課題 1>
ブタフィーヌさんについての対談によると、このかたちの単行本は第何巻で最終刊になりますか。
課題 2>
ブタフィーヌさんについての対談を、最後の発言の後から書き継ぎなさい。

出典資料>
>>>>

これからのこと、ブタフィーヌさんのこと。

その1 「日常」がいちばん好きなんです。

── 『ブタフィーヌさん』は、
このかたちの単行本の出版は、
第6巻をもって、最終刊になります。
この第6巻で、佐藤卓さんとたかしまさんと、
「ほぼ日」のチームで作ってきた
単行本プロジェクトはお終いとなります。
たかしま そうですね。ひと区切りになりますね。
── それだけ発表すると、
なんだかさびしいニュースみたいなんですけれど、
じつはうれしいニュースもあって。
以前、限定数で実験的につくった
バンプレストさんの「ぬいぐるみ」。
これ、LoFtさんがお声掛けくださって、
あらためてつくることになったんです。
たかしま ものすごく、嬉しいですね。
── 単行本プロジェクトが終わっても、
連載はぜひ続けたいと
たかしまさんがおっしゃってくださったので、
ぬいぐるみというあたらしい媒体で
ひろくブタフィーヌさんが
知られていく機会が生まれたのは
ぼくらとしてもすごく嬉しいです。
バンプレストさんは、
「ブタフィーヌさん」を、
「ほぼ日」を知らない人たちにも
ひろげていきたいっていうことを
おっしゃってくださって。
単行本からリレーで受け継いだみたいな、
すごく嬉しいバトンタッチになったと
僕らは思っているんですよ。

<<<<

データ一覧>

>>>>

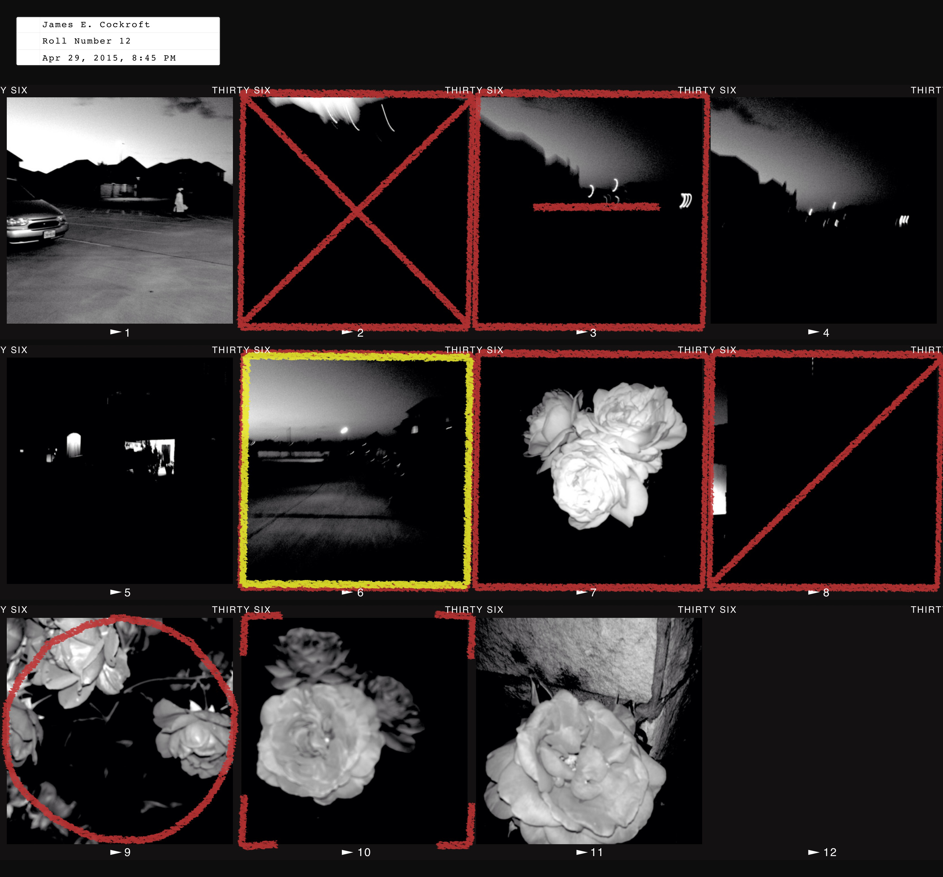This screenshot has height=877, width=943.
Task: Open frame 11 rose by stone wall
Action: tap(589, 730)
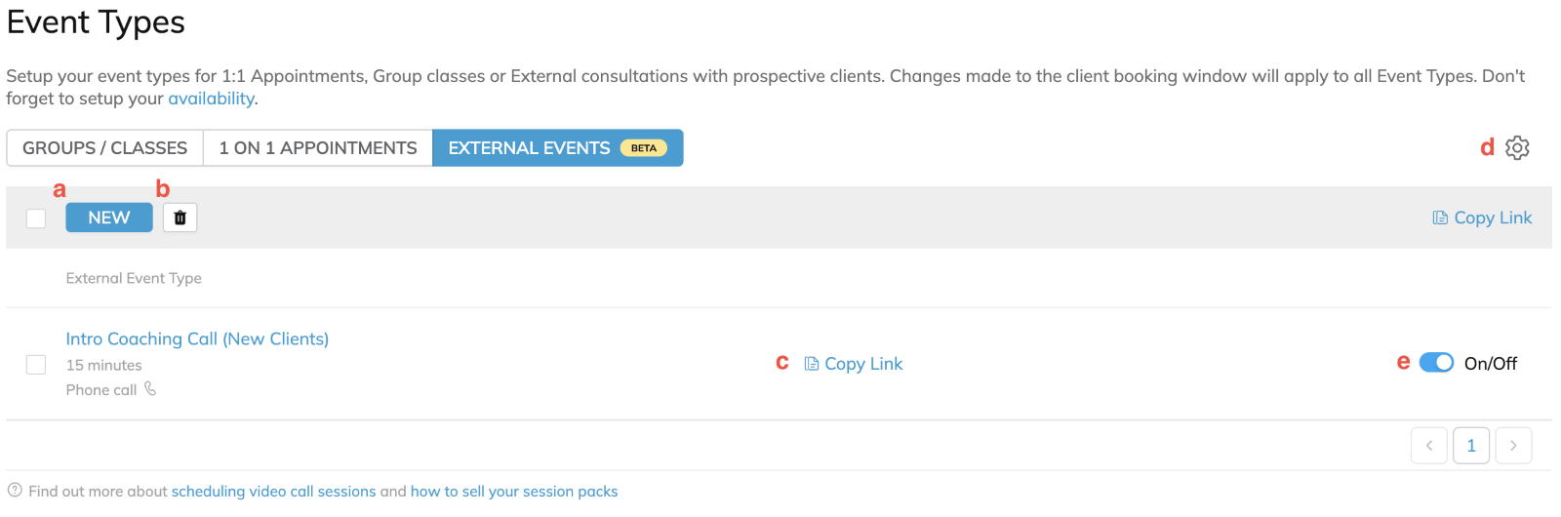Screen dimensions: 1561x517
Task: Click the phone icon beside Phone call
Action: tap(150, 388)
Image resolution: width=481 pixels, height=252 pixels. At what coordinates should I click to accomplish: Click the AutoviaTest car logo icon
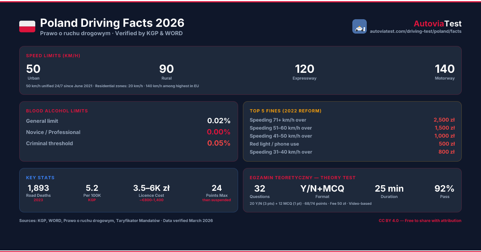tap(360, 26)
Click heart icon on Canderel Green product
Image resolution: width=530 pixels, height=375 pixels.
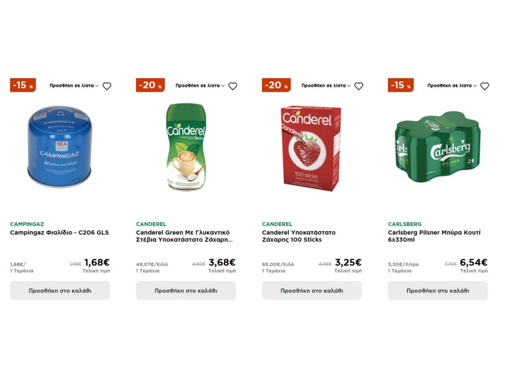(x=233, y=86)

<<<<

解答 1>
第6巻です。

解答 2>
たかしま 始まった当初、6巻なんていうのは全然、
夢のような話でした。
ここまで続くとは、考えてなかったですもん。
── なかったですか。
ただ、最初から単行本に「1」とつけていたので、
つまり、1巻だけ出しましょうっていうのだったら、
「1」をつけなかったと思うんです。
ですから、何巻続くかわからないけれども、
頑張ってみようねっていうふうに
始まったプロジェクトでした。
僕(シェフ)、個人的には、
5巻がすごく好きなんですよ。
── ぼく(べっかむ3)もそうです。
5巻を読んでおいていただくと、
6巻がまた豊かな展開を見せるという、
そういう巻ですよね。
たかしま はい。
連載の開始当初は、裏設定として
考えていたお話なんですけれど、
自分でも、まさか、連載の話の中に組み込まれて、
しかもこうやって単行本になるっていうことは
考えてなかったんです。
僕としてもすごく嬉しい巻でしたね。

▲401話「見せ物小屋のスター」より
── ブタフィーヌさんが今の暮らしに
落ち着くまでを、
遡って描いてるんです。
たかしま まだ、ブタフィーヌっていう名前じゃない頃。
── ブタ子って呼ばれてた頃。
「なんか、深かったんだ。」
っていうのが本の帯なんですが、
まさしくそんな、お話です。
あの5巻があっての最終巻っていうことで、
落ち着きどころがとってもいい気がしますね。
6巻は、おじさんとブタフィーヌ‥‥、
ブタ子だったブタフィーヌさんが
一緒に暮らし始めた後の、お話。
たかしま そうですね。

▲498話「あたらしい居場所」より
── 5巻から6巻にかけての連載当時、
担当者なので、たかしまさんに
「これ、この先、どうなるんですか」って聞くとね、
「僕にもわかりません」って。
一同 (笑)。
── よくね、おっしゃってて。
たかしま そうなんですよ。
モヤモヤっとした設定はあるんですけど、
その先とか、本当のところどうなのっていうのは、
実際、ブタフィーが動いてくれないと
わからないっていう部分が多かったので。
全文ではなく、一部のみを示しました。